(Work to complete): Find all the lines in the entries below that hold the word "Close" and copy them.

(Exercise inputs):

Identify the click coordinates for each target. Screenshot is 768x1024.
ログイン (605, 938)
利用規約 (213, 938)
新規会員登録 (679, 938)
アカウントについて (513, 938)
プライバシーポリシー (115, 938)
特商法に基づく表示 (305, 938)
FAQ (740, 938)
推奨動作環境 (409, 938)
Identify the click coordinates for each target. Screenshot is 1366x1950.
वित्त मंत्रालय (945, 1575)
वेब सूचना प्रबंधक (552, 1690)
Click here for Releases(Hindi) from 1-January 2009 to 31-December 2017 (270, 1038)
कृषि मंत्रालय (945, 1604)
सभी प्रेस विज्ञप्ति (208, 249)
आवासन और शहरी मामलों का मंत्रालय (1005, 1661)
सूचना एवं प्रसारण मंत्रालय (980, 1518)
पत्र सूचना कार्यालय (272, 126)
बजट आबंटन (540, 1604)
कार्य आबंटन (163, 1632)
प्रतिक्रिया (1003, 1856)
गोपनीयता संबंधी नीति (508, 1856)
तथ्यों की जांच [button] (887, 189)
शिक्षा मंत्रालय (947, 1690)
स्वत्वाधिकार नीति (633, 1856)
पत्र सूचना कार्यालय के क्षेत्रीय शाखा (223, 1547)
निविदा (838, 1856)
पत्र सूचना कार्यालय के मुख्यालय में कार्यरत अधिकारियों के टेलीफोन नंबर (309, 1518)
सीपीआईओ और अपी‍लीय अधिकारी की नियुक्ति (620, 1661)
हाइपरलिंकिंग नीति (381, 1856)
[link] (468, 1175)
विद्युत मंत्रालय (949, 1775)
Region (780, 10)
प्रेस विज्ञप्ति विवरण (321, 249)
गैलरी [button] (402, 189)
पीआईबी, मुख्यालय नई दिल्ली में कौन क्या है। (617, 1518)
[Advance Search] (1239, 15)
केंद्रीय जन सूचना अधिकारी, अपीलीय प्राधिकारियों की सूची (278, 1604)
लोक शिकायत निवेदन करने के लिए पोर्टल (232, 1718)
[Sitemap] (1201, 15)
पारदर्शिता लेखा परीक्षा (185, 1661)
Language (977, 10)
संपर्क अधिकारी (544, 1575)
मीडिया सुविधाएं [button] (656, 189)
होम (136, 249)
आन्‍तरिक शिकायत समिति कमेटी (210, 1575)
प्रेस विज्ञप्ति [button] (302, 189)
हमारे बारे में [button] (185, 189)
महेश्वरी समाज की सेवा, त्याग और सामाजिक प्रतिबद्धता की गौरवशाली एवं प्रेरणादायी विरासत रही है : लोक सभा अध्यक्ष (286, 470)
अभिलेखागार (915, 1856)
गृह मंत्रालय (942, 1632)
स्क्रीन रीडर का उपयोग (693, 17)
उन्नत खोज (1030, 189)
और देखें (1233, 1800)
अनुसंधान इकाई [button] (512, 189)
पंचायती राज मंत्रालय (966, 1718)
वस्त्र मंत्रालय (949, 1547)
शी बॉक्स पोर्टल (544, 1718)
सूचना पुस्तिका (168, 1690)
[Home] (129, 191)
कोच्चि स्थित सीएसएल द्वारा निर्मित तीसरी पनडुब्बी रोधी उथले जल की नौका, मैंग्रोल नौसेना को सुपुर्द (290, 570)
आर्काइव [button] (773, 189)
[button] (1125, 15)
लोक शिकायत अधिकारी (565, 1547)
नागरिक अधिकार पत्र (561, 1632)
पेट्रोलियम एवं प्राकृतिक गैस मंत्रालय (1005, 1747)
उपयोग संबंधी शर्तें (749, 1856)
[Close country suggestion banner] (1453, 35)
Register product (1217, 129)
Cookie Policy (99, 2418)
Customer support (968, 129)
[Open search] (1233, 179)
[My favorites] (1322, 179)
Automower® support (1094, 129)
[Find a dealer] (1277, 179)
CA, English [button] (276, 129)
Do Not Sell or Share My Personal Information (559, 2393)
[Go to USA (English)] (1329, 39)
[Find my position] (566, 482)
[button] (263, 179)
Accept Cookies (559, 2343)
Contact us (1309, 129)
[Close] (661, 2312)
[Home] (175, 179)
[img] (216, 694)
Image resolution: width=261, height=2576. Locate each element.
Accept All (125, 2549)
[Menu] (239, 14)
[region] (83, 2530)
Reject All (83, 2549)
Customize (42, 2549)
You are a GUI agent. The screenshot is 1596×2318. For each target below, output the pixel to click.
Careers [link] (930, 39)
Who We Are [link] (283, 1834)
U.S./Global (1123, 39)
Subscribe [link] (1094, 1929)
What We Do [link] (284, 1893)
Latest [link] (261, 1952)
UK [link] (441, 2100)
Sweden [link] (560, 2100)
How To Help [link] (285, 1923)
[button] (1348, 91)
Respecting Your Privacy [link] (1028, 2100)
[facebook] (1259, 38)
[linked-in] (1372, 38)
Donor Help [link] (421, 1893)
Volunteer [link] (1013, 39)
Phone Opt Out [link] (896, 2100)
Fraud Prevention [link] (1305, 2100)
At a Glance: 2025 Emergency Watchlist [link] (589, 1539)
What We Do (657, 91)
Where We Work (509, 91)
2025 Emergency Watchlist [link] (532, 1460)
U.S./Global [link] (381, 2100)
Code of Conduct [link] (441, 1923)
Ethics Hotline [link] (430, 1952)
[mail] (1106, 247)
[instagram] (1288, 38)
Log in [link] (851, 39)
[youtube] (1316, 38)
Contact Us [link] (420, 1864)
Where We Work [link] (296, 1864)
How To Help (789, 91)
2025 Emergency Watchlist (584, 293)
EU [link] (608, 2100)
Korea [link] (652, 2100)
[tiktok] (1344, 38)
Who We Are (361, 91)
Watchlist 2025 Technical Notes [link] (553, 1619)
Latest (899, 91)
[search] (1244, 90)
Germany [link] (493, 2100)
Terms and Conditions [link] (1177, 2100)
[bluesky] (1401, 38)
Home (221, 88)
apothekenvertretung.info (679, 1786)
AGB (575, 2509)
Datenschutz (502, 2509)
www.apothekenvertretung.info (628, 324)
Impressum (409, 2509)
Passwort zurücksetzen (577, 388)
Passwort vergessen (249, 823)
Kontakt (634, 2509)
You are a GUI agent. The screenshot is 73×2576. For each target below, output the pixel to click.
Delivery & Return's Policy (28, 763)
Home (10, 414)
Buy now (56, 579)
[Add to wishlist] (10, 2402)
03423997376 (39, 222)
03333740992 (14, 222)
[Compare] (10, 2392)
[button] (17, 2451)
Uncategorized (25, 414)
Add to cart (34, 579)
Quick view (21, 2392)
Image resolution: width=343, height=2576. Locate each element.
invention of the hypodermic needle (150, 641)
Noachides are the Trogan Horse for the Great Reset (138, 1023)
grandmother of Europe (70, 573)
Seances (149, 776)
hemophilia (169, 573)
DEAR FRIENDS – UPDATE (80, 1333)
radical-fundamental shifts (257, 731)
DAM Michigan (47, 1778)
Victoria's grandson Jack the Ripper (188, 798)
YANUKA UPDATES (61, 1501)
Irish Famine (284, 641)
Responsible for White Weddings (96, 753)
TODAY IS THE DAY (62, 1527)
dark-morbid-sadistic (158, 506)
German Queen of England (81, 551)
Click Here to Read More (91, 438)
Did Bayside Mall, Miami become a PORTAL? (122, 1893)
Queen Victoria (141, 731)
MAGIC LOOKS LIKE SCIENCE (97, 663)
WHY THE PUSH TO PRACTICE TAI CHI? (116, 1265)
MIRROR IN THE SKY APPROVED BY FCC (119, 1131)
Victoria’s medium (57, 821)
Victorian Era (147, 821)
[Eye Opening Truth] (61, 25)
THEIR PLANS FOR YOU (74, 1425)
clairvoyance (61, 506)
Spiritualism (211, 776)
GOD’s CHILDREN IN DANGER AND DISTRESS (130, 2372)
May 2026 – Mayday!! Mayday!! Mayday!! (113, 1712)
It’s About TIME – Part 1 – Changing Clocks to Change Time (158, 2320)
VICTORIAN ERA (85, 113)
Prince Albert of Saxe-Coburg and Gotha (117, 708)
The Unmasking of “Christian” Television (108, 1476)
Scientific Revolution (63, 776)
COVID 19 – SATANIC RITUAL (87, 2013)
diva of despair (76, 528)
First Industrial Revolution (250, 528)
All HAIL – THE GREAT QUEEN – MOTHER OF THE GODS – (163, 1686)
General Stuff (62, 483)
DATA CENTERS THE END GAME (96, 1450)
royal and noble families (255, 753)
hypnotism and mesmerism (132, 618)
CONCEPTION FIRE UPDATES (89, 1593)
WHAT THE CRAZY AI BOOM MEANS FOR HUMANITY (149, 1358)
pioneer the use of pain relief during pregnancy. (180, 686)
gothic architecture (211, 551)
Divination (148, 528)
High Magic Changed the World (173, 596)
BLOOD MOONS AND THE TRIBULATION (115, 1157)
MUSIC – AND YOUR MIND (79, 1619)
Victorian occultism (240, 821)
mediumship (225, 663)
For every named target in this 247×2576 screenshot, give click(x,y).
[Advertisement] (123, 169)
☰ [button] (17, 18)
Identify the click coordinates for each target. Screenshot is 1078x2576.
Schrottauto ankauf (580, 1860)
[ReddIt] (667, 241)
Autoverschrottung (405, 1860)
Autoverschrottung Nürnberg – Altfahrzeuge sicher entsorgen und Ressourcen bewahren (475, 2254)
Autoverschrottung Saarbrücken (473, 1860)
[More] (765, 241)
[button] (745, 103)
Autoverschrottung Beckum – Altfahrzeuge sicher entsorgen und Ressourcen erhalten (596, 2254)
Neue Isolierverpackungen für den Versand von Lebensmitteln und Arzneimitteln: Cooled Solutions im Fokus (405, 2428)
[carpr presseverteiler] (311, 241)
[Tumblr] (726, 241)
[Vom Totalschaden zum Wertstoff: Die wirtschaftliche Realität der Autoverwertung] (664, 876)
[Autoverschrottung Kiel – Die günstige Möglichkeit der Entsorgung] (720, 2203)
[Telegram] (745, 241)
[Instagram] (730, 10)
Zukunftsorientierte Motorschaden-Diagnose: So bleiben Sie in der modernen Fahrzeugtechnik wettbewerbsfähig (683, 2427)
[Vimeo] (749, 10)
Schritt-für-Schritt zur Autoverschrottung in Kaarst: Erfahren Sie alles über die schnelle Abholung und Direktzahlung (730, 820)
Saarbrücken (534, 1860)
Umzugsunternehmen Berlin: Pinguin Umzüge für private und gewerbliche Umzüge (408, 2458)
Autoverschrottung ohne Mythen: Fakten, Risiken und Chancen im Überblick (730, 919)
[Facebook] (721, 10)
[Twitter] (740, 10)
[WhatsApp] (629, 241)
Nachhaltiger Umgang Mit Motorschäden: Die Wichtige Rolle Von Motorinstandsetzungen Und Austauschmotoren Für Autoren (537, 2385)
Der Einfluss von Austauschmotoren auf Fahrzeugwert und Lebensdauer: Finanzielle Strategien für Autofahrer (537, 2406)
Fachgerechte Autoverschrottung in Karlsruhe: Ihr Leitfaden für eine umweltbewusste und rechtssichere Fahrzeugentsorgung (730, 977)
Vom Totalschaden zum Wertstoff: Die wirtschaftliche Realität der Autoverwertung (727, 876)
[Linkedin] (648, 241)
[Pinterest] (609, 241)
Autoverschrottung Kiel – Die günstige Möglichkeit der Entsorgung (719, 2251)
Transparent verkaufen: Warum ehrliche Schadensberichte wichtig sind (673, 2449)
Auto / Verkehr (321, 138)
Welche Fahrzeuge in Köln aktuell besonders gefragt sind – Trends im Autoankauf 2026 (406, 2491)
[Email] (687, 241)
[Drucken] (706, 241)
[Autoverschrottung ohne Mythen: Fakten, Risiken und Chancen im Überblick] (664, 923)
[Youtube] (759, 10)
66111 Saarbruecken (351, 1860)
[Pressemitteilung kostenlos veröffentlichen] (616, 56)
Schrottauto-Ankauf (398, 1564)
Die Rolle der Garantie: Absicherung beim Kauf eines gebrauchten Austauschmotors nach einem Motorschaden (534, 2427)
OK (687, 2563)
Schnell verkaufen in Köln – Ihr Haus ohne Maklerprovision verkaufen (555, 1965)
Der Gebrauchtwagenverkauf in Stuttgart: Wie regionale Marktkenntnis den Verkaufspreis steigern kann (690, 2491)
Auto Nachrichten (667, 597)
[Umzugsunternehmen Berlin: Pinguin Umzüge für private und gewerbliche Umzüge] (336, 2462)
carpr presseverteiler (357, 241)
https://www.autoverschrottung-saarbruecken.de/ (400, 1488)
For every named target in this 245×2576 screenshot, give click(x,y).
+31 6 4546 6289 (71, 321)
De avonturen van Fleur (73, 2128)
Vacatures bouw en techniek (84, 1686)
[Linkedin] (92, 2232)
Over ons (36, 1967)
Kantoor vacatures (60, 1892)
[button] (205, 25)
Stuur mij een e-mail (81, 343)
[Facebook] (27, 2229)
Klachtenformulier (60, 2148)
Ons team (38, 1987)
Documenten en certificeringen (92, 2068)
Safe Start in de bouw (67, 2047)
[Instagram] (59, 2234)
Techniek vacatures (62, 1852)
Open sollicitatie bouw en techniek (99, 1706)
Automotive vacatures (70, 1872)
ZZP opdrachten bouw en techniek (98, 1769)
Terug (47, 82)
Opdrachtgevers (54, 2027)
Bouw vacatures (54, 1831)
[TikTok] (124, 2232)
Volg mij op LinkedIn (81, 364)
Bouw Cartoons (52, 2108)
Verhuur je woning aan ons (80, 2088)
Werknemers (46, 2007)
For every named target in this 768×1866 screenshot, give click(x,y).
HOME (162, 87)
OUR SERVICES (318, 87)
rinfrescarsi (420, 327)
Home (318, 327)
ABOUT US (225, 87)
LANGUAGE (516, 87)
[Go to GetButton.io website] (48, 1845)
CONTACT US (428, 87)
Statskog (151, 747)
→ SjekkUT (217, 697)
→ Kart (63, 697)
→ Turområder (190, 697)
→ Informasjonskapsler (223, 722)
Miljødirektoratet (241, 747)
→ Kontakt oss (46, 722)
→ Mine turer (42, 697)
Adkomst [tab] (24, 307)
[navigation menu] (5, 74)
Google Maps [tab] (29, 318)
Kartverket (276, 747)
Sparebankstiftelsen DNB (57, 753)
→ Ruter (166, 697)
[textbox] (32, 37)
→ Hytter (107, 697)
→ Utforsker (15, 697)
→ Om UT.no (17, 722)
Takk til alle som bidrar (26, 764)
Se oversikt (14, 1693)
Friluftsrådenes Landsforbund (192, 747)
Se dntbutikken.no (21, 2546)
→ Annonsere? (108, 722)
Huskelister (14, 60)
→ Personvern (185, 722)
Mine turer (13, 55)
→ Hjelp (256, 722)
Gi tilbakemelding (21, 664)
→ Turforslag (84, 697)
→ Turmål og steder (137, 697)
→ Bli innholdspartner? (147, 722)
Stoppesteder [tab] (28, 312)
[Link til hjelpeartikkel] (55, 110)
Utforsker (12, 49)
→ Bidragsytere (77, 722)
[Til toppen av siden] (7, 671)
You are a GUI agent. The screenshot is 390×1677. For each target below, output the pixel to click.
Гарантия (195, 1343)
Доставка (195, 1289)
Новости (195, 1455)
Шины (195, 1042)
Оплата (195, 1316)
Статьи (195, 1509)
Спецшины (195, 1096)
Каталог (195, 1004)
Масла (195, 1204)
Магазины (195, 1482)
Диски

(Task response):
[Close country suggestion banner] (1453, 35)
[Close] (661, 2312)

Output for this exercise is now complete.